== Activity ==
Pictures do not belong in the copy. Return all of the entries exactly.

== Provided data ==

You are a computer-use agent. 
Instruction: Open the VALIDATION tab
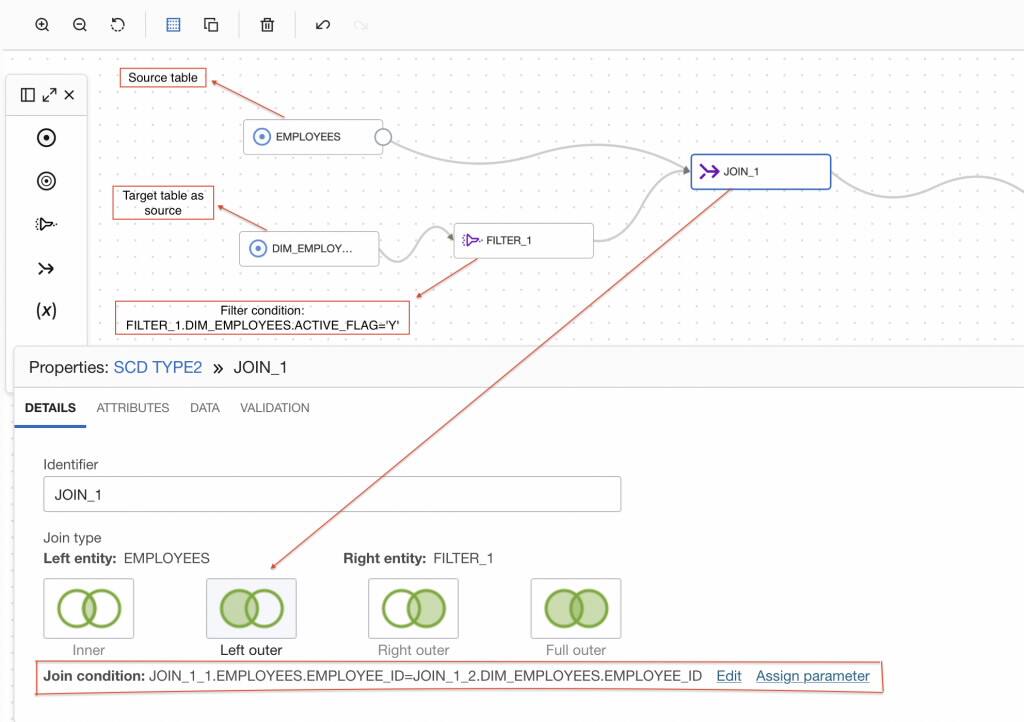[274, 408]
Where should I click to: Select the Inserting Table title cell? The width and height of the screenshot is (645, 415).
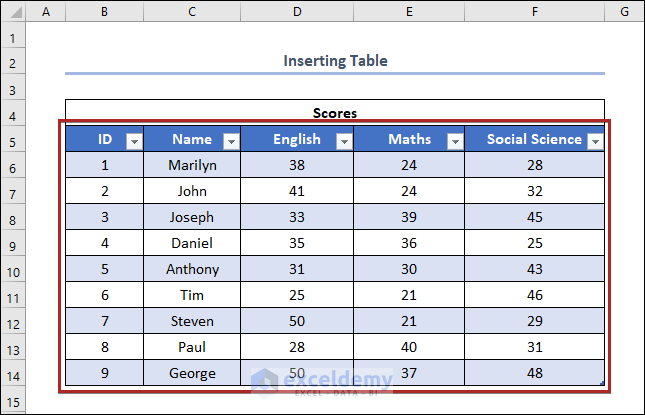point(335,61)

== Solution for this exercise ==
You are a computer-use agent. 
Instruction: Open the VALIDATION tab
[274, 408]
Where should I click to: Select the Inserting Table title cell? The width and height of the screenshot is (645, 415).
point(335,61)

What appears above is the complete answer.